### Stored data
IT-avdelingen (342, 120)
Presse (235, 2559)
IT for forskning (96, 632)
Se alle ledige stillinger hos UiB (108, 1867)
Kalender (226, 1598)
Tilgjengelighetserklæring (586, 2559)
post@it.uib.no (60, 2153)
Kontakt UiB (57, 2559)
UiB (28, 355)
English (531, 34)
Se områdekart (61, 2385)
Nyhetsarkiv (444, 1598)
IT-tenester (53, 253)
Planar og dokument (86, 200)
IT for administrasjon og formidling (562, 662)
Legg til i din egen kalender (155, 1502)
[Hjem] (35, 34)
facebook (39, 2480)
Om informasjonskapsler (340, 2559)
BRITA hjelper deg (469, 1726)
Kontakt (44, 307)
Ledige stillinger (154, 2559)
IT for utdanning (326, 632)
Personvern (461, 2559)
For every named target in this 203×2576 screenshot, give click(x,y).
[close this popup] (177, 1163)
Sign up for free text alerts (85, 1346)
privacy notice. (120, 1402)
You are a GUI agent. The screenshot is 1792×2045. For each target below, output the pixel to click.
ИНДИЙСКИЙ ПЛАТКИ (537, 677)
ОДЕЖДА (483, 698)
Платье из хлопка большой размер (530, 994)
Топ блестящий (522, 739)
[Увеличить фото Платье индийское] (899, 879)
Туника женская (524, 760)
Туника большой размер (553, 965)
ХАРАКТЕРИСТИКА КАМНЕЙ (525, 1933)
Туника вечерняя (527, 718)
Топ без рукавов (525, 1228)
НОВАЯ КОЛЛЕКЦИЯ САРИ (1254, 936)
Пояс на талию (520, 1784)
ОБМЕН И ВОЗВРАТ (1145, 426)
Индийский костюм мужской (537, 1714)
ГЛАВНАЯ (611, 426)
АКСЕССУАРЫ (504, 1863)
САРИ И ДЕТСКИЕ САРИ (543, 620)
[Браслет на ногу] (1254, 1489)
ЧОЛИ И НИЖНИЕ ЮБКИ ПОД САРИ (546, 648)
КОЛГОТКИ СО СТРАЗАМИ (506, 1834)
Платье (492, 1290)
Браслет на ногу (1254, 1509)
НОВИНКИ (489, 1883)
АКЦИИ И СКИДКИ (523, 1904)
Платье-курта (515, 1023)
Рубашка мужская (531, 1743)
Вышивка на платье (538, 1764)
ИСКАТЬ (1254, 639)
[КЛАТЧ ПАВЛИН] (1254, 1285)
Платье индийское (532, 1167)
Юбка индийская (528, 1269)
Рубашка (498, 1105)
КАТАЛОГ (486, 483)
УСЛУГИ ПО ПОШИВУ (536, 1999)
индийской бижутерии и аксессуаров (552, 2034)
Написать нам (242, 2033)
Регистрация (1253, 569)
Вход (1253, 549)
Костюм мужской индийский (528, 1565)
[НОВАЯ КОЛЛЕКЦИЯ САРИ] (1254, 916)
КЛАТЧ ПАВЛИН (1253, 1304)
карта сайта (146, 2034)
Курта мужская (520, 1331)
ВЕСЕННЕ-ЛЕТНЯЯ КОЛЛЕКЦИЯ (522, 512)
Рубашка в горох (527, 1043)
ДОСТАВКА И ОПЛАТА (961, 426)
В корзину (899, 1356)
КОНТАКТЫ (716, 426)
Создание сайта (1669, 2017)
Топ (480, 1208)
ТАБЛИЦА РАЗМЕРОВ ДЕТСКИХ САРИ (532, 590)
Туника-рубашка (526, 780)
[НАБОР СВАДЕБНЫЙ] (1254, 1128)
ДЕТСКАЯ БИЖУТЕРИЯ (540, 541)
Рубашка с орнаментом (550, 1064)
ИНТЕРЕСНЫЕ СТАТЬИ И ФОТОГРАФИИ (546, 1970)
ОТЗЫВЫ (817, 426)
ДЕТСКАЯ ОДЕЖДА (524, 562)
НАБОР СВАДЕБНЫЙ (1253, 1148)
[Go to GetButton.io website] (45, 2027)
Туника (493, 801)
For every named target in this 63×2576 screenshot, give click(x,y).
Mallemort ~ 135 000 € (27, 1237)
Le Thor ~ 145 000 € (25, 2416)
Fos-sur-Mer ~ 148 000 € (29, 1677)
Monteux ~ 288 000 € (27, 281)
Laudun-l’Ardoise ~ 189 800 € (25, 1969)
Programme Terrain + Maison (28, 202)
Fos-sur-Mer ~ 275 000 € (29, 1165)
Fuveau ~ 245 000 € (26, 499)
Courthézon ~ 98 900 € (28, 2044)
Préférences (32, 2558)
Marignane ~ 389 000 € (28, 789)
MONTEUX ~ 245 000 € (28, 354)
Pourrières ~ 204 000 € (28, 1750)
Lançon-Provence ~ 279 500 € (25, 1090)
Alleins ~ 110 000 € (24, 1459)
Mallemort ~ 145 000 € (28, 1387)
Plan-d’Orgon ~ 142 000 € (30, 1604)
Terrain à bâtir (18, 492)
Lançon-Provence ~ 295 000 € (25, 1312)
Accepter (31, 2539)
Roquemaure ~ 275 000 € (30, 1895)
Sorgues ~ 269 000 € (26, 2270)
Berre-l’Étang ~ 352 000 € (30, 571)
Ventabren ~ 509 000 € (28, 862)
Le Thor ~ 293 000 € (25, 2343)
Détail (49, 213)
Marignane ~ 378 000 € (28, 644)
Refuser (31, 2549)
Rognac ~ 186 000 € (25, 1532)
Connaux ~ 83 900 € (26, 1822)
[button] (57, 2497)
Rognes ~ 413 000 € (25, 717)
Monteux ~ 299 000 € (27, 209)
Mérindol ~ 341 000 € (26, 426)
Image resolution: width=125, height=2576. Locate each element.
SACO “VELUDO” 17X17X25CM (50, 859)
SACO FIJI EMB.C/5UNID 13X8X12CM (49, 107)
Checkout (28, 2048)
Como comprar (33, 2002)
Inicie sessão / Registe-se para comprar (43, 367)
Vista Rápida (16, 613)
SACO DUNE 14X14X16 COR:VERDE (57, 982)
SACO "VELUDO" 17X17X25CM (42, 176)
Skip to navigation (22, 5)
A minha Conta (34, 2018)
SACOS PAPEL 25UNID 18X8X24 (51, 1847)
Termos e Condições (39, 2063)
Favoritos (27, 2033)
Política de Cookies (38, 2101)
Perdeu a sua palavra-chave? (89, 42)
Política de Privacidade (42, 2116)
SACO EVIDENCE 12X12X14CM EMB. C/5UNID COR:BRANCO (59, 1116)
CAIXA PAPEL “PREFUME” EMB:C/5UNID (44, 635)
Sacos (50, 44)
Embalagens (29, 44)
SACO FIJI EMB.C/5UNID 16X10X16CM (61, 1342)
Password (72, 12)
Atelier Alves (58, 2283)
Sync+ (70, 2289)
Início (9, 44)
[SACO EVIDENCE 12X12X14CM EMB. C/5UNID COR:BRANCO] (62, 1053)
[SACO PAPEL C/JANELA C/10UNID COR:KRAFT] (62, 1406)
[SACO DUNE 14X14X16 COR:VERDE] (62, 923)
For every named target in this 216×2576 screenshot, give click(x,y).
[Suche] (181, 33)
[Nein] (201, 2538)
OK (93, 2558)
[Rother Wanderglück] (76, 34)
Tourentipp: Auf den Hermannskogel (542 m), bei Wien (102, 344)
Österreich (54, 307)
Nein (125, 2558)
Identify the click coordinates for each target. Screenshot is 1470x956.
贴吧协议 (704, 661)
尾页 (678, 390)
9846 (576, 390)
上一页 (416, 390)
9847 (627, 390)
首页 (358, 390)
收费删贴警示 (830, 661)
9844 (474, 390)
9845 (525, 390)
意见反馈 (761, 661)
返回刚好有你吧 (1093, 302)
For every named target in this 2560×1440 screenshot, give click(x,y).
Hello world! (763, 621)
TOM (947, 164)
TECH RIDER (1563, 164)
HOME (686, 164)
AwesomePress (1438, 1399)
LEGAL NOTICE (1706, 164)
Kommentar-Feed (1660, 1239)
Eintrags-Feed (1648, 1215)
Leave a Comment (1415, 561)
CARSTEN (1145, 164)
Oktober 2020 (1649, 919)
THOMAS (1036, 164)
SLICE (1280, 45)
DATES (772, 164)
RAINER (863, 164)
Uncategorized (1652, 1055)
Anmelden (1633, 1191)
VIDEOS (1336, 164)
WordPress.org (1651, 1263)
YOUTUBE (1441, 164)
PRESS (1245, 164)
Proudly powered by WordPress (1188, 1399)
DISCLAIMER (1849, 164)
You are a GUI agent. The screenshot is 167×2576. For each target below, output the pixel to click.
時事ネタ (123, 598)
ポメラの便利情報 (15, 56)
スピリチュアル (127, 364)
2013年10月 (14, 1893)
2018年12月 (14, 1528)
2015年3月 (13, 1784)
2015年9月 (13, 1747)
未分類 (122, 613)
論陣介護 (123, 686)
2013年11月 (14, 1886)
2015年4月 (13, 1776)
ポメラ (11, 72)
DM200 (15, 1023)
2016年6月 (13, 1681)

### What you should do
Reproduce exactly every line between the line with "Proudly powered by WordPress (1188, 1399)" and the last line of the records above, both included.

### Problem solution
Proudly powered by WordPress (1188, 1399)
DISCLAIMER (1849, 164)
You are a GUI agent. The screenshot is 167×2576. For each target below, output the pixel to click.
時事ネタ (123, 598)
ポメラの便利情報 (15, 56)
スピリチュアル (127, 364)
2013年10月 (14, 1893)
2018年12月 (14, 1528)
2015年3月 (13, 1784)
2015年9月 (13, 1747)
未分類 (122, 613)
論陣介護 (123, 686)
2013年11月 (14, 1886)
2015年4月 (13, 1776)
ポメラ (11, 72)
DM200 (15, 1023)
2016年6月 (13, 1681)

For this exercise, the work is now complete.